According to Harvard Business School professor Clayton Christensen, of the 30,000 new consumer products that are launched every year, 95 percent of them fail. Christensen has dedicated an entire MBA course to discuss this very dilemma. He contends that businesses often fall for the trap of segmentation, whether that is segmenting your markets, your product categories, or even your customer base.

Products and services that do succeed, especially in today’s hyper competitive and overly saturated market, do so because they defined a true consumer problem and developed a solution to solve that problem. Easy enough? Unfortunately, no. It takes time, effort, and a true understanding of who your customer is and why they do what they do. While there are workshops and courses dedicated to this subject, the following are three fundamental lessons to help steer you away from a product or service fail, and towards an innovation win.

You are NOT your user

If you have been to a Nielsen Norman Group (NN/g) conference, the first thing they tell you at the start of any of their courses is that you are NOT your user. You may think you know everything about your customer based on their demographics and their purchasing behavior, but you probably do not understand why they behave the way they do. You could have two women in the same room who are 45 years old, live in Tempe, Arizona, have two children, a household income of $75k, and still not understand their mindset of why they purchased one product over another. So how can you create a solution when you do not even know the why?

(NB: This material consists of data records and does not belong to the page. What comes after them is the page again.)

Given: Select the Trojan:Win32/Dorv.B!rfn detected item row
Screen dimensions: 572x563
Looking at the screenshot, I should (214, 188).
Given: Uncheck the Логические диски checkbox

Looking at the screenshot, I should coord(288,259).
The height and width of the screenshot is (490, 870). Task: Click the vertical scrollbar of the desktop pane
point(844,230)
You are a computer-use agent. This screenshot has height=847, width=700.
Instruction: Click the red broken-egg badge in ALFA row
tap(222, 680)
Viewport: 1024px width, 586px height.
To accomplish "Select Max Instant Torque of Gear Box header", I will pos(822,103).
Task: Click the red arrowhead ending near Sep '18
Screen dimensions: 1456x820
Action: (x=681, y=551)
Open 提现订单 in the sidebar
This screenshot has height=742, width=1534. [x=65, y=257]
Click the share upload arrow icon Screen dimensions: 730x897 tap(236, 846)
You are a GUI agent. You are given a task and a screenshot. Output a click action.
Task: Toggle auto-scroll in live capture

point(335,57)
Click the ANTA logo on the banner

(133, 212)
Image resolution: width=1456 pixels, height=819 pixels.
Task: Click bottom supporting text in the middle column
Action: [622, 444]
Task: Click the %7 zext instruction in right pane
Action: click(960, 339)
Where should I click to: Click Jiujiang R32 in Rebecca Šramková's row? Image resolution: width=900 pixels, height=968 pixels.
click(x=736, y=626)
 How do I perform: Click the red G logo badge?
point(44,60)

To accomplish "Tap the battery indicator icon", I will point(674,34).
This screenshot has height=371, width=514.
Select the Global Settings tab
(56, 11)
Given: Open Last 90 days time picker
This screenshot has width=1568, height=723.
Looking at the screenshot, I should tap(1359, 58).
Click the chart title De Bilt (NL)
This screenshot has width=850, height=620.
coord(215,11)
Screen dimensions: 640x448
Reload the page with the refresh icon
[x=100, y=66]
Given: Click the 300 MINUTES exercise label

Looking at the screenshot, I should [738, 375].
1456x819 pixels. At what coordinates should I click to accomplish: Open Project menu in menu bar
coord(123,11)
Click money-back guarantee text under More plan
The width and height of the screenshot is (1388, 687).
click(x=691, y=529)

Empathizing with your user is at the foundation of developing any innovative solution. There are various tools that can help you empathize with your user, such as empathy mapping and as-is scenario mapping (which we discuss in detail on our NN/g conference recap) but how you go about collecting your information remains consistent. You need to have meaningful one-on-one conversations with your user where you are actively listening, asking open-ended questions, removing all preconceived bias, and truly understanding their point of view. As Christensen so eloquently put it: “…the jobs-to-be done point of view causes you to crawl into the skin of your customer and go with her as she goes about her day, always asking the question as she does something: Why did she do it that way?”

Define the Problem

Once you have empathized with your user, you can begin to uncover pain points. Understanding pain points inspires meaningful solutions. But before jumping to the solution, you need to define the problem.

  1. “Unpack” everything that you learned during your empathy interviews. Retell all the juicy tidbits that you saw and heard. This is especially true when someone is telling you one thing but doing the exact opposite.
  2. Identify core pain points that were surprising. For example, you spoke with a security guard who was large in stature. However, when speaking to him, he talked about how scared he was during his morning commute. You would not normally associate a large security guard with being scared.
  3. Leap to insights. Take the observations made during your empathy interviews and make assumptions. Not just small inferences. Take a large leap based on a hunch. Insights are based on emotion, so it is okay that our assumptions (i.e., leaps) are as well.
  4. Develop a needs statement or point of view. A needs statement or a point of view is a clear and concise way to frame a user’s problem. A needs statement is generally framed as a “user” needs a way to “to do something” so that “insight”. A point of view is generally framed as I see “X”, I wonder if this means “Y”. This statement or point of view should be concise and actionable. If it is too broad or vague, it will not inspire ideas to solve the problem.

Ideate. Build. Test. Learn. Repeat.

After you have defined the user’s problem, you should frame it in a way that will excite and inspire your team to brainstorm. If brainstorming efforts are lackluster, you should probably go back and reevaluate the needs statement or point of view. Did your insight evoke emotion? Was it concise and actionable? Once you have gone through a round of brainstorming, you should have a good idea if you defined the user’s problem properly. Now that you have completed that hurdle, you still need to ideate, build, test, learn, and repeat. You will need to do this over and over until you have a product or service worthy of launch. Below are a few tips to help speed the process along.  

  • Ideate based on quantity and not quality. Focus on getting as many ideas out as possible, no filtering or evaluation needed. You never know what idea will inspire another, better idea.
  • Build a prototype based on improvising, do NOT be a perfectionist. Focus on getting it done and done quickly. Perfecting will be done once you have tested your prototype.
  • Test through empathy. Remember, it does not matter what you think of the prototype. It matters what your user thinks. Focus on understanding the why.

In Conclusion

Great innovations come from clear consumer insights once a real problem has been defined. Businesses can hypothesize based on data and market segments, but until you have walked in your customer’s shoes, you will never really know whether your product or service truly meets your customer’s needs.